Efforts by rescue teams from the Siaya County Government, National Government and local residents to free the remaining four trapped miners at Abimbo Gold Mine bore fruit at around 2 am when three miners were recovered alive, leaving the last trapped miner in the collapsed rubble.
This now brings the total number of rescued people to six, in the six days that the emergency teams have been digging up the collapsed mine.
Ten men had entered the 500-feet deep mine in search of the precious metal when the shaft caved in, one fatality was reported as two men escaped without injuries on the day of the tragedy.
Siaya Deputy Governor, Dr. James Okumbe, visited the survivors at Bondo Referral Hospital and thanked the team on ground in Abimbo, including the Kenya Red Cross for their efforts to get the trapped men out alive.
The Deputy Governor further assured those affected that the county government has stepped in to support those hospitalized for injuries sustained in the mining tragedy and pledged that the county will foot the hospital bill.

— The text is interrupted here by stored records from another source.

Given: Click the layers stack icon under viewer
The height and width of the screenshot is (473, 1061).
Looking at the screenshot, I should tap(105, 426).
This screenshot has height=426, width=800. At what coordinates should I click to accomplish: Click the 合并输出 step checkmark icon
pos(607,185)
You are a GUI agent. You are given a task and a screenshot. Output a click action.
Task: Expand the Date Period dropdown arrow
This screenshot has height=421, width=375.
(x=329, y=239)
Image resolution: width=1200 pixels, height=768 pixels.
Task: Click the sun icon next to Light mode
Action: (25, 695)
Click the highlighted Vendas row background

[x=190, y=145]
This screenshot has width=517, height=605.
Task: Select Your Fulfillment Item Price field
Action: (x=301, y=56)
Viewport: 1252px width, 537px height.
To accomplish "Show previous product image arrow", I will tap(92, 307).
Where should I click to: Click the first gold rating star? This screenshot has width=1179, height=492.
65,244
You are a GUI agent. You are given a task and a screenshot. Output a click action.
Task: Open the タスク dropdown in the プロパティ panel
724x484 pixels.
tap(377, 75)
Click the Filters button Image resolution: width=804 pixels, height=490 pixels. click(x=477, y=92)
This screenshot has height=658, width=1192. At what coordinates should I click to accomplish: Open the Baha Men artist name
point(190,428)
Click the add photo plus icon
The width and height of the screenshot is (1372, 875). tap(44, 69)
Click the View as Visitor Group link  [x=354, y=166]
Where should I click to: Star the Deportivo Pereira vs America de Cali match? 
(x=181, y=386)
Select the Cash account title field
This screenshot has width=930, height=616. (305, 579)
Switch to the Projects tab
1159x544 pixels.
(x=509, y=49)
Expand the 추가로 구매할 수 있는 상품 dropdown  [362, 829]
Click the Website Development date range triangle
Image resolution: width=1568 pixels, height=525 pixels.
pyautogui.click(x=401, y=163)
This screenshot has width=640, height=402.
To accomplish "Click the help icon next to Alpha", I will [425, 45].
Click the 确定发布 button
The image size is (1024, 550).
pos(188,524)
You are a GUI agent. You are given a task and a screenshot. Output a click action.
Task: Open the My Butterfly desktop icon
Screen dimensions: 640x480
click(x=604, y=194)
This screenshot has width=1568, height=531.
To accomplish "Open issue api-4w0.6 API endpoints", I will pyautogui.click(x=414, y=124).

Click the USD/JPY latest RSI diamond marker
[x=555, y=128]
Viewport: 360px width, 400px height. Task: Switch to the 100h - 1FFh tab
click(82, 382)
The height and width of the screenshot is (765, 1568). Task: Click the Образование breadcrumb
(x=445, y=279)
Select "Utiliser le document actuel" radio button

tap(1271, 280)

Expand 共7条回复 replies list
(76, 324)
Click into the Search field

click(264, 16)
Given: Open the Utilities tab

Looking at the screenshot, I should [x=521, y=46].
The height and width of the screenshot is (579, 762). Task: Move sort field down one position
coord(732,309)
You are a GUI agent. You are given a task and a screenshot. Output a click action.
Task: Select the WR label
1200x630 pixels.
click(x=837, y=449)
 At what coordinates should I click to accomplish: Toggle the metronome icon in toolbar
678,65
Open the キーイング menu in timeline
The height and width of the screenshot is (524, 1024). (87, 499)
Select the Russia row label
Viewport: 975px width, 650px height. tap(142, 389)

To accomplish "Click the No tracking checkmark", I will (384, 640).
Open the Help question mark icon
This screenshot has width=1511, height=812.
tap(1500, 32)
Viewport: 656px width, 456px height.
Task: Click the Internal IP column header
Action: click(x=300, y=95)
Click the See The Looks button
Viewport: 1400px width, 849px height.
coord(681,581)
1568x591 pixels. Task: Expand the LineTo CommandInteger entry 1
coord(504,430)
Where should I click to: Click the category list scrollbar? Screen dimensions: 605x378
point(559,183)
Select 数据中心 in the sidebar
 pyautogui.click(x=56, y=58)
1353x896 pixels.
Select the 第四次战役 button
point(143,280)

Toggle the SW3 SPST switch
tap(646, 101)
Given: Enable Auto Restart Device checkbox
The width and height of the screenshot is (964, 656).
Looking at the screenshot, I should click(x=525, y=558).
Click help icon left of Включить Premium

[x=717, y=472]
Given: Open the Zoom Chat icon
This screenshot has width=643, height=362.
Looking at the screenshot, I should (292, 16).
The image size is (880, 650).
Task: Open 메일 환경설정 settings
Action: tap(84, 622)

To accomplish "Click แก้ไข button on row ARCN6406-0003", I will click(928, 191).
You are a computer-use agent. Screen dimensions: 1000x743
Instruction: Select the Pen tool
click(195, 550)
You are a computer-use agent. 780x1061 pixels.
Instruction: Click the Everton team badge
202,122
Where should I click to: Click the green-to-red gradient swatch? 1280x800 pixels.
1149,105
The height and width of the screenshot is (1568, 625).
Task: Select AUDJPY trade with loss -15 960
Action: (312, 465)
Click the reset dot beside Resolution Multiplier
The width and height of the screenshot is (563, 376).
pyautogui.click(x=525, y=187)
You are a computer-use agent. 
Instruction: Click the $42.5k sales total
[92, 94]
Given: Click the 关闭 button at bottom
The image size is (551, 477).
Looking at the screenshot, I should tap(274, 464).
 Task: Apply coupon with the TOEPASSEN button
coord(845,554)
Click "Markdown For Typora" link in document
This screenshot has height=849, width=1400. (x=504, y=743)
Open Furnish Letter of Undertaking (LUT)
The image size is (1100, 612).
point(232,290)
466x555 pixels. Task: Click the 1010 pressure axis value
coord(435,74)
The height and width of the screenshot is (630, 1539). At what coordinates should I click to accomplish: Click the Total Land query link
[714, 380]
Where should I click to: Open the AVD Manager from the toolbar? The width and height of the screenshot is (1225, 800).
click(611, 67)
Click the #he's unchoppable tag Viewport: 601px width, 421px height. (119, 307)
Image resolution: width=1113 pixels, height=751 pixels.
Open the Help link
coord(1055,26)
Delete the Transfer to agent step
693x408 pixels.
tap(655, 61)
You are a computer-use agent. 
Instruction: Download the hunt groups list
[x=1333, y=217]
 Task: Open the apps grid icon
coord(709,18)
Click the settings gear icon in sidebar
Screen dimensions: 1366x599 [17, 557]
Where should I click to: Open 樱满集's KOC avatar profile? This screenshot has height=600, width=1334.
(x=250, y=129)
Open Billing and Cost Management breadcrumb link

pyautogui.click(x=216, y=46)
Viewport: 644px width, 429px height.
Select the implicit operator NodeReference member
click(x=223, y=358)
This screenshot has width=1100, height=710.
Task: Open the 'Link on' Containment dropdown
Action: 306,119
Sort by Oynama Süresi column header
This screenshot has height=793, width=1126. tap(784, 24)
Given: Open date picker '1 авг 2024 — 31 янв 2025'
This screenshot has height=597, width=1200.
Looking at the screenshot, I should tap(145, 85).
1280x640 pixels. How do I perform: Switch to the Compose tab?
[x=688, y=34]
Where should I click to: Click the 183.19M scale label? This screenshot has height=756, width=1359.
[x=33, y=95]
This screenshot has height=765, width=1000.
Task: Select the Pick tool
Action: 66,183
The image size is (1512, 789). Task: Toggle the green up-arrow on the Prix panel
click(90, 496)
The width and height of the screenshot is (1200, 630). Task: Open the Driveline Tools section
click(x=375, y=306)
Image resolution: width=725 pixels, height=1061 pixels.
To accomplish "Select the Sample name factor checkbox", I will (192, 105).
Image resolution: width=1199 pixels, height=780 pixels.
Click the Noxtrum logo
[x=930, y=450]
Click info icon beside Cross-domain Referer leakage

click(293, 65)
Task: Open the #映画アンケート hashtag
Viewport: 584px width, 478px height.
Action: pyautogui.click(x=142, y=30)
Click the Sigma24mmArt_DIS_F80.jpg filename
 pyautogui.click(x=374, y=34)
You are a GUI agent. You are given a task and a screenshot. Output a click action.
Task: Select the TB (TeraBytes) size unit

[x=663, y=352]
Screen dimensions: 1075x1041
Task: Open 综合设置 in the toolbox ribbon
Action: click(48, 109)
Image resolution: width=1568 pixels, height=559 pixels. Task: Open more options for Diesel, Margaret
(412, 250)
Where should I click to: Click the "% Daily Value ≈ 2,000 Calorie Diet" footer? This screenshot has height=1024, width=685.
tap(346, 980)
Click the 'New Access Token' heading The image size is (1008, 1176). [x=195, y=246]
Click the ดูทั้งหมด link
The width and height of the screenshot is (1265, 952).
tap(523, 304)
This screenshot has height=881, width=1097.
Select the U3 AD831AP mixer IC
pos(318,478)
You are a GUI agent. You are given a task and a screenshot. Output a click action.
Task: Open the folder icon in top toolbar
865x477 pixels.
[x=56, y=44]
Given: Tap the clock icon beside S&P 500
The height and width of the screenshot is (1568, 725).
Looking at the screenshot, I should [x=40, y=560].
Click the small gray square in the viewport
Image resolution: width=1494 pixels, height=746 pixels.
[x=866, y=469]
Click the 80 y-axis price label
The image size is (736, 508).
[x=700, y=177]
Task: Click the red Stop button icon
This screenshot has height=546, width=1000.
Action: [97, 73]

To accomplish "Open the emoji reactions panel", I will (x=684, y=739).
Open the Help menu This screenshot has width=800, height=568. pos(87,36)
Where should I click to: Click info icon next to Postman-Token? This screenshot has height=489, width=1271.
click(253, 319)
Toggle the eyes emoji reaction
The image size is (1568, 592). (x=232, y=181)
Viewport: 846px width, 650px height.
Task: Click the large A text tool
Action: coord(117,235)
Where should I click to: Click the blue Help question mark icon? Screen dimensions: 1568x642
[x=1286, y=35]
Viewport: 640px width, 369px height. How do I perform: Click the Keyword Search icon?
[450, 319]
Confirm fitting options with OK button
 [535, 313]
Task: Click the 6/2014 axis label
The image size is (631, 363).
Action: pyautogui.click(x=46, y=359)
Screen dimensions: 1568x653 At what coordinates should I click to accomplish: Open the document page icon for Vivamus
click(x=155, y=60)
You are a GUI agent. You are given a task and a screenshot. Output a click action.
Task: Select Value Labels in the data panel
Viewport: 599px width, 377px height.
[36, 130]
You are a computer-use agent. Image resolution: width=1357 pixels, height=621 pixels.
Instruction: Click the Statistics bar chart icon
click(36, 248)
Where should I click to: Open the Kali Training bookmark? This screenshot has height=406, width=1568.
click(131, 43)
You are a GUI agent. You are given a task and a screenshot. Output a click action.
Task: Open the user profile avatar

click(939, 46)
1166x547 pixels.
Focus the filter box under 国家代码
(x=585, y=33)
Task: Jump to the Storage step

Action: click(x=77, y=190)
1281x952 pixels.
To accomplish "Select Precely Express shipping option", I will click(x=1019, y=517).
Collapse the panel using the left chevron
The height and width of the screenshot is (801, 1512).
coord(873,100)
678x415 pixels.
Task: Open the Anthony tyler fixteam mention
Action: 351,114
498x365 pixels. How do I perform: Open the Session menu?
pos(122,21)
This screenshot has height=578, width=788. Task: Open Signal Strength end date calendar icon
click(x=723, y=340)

“We need to have a conversation with the National Government to see how we can support mining as an industry with proper policies that can go down to the County levels and ensure that the shafts are assessed to ensure safety standards and use of proper tools,” Okumbe added.
Okumbe said that the rescue operations are still actively going on at the site until the last miner is taken out of the shaft and all those involved in the operation are hopeful that it will be soon.
Jack Onyango who is one of the three miners who were rescued on the eve of 8th December narrated his ordeal while they were trapped in the shaft from 2nd of December in his hospital bed at Bondo Referral Hospital.
Onyango said that together with his two colleagues trapped below the rubble, they survived on salty water from the ground relying solely on a hosepipe that came from the ground above to pump oxygen and added the same mode was used to communicate with the rescue team above ground.
“I am pleading with my fellow youths to stop going into shafts to mine because what I have experienced and lived to tell the tale, I will quit that work because it is very dangerous,” Onyango said, adding that this was not the first time a mine shaft had collapse on him, the first incident being in January of 2021 but added that he escaped because the hole was shallow.